‘Oh my God, these men ...’ Grace’s voice trailed off as she leaped into action, still feeling the urge to run and hide whenever she was faced with blood and gore, the smell alone making her stomach heave. But these soldiers needed her, and that was all that mattered.
‘How long have they been like this?’ Grace asked.
The two men closest to her were both wrapped in dirty blankets, their faces and bodies caked in mud and sweat and dried blood. Their faces were thickly stubbled with at least a few days’ worth of hair, and she could barely see what she needed to work on first.
Her sister took one soldier, and she turned to the other, checking his eyes first and his breathing before taking his hands to move them, wondering why they were so tightly clamped over his stomach.

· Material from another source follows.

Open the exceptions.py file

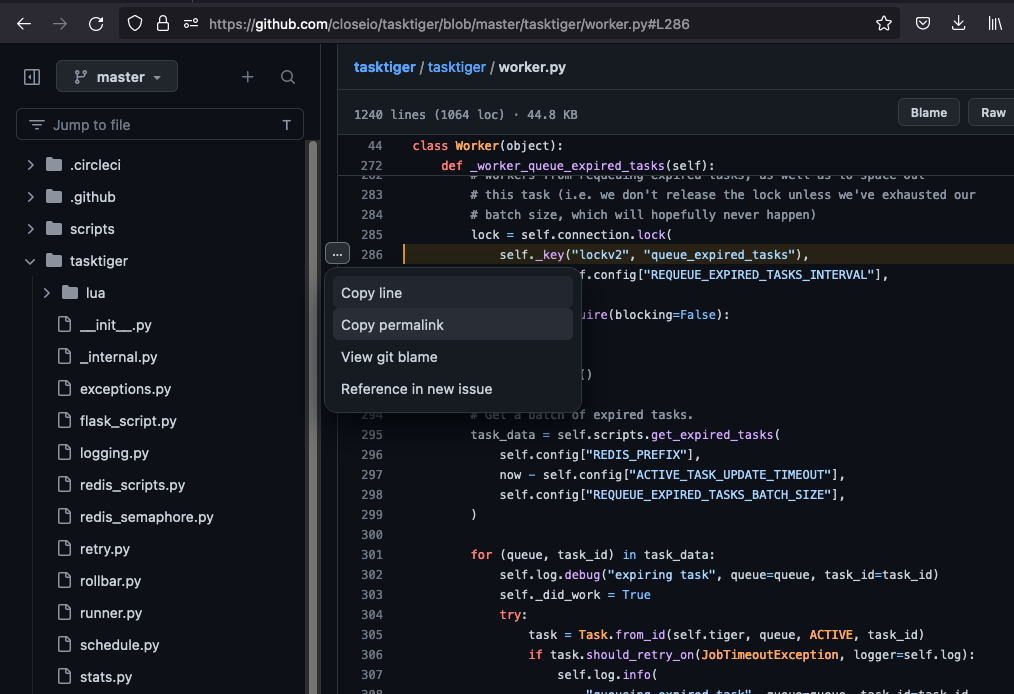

‘If you could just move—’ she started, before screaming. ‘Help!’ Blood spurted from him, his hands soaked red. She could make out loose stitches that were no longer holding, and she clamped her hands over the gaping hole in his abdomen, trying not to cry as she talked to him.
‘Stay with me,’ she choked out. ‘You’re going to be fine; we’re going to look after you now.’
‘Doctor!’ April screamed beside her. ‘We need a doctor here!’
Grace was trembling, unable to look at her hands, to see what she was holding, to put a name to the slippery part of the man she was connected to, trying to stop him from bleeding to death in front of her.
‘We’re going to be fine here.’ Dr. Evans appeared beside her, his voice deep and commanding. ‘Keep your hands there, and walk with us,’ he said. ‘We’re going to save this man’s life—you hear me?’
Grace nodded, ignoring the lurch of her stomach as she hurried with them, her hands the only thing stopping the poor man’s insides from slipping straight out and onto the floor.
Eva’s eyes met hers from across Arthur’s bed as they raced past into the operating theater, where Dr. Evans’s calm voice guided her when to let go, his practiced hands reaching straight in, frantically starting to sew as more blood pumped out, as another surgeon dashed in to help him and more patients were rushed past in conditions easily as bad.
Grace walked on wobbly legs until she was away from the noise, out of sight, and leaned her back against the wall as she slowly slid down until her bottom hit the floor. She stared at her red hands, at the blood dripping down her arms, opening her mouth and letting out a silent scream that was anything but silent in her head.
Get up.
The voice in her head was insistent, but she refused to listen to it.
‘Grace?’
She took a deep breath and raised her eyes, finding Eva kneeling beside her. She hadn’t even known anyone was near her.
‘Grace, we need you. Get up.’
Grace pushed herself up the same way she’d gone down, her back against the wall, knees shuddering as they tried to collapse on her.
Eva’s warm palms were against her cheeks, and Grace slowly focused on her friend’s eyes.
‘You’re going to be fine, Grace,’ Eva whispered. ‘Come on—there’s more men coming through those doors than we can handle. They’re talking about closing the hospital if we don’t start moving through them faster.’
‘I’m going to the front,’ she whispered. ‘Me and April, both of us. They need nurses there.’
‘You can’t, Grace. You can’t deal with all the blood here, let alone—’
‘I’m going,’ she said, surprised by the strength in her own voice. ‘I have to.’
Eva took her hand, not seeming to care that it was bloodstained.
‘Well, if you’re going, I’m going too.’
Grace wanted to tell her no, that they weren’t letting her now that she was finally starting to find her way again, but Eva’s voice was full of authority, and her friend was the same Eva who’d so impressed Grace all those months ago in Hawaii.
‘Fine, but be careful. I can’t lose another friend,’ Grace muttered as they reentered the emergency ward.
‘Right back at you, Gracie,’ Eva said. ‘We’re all coming back from the front alive, no matter what.’
‘We need morphine and more morphine over here!’ someone yelled.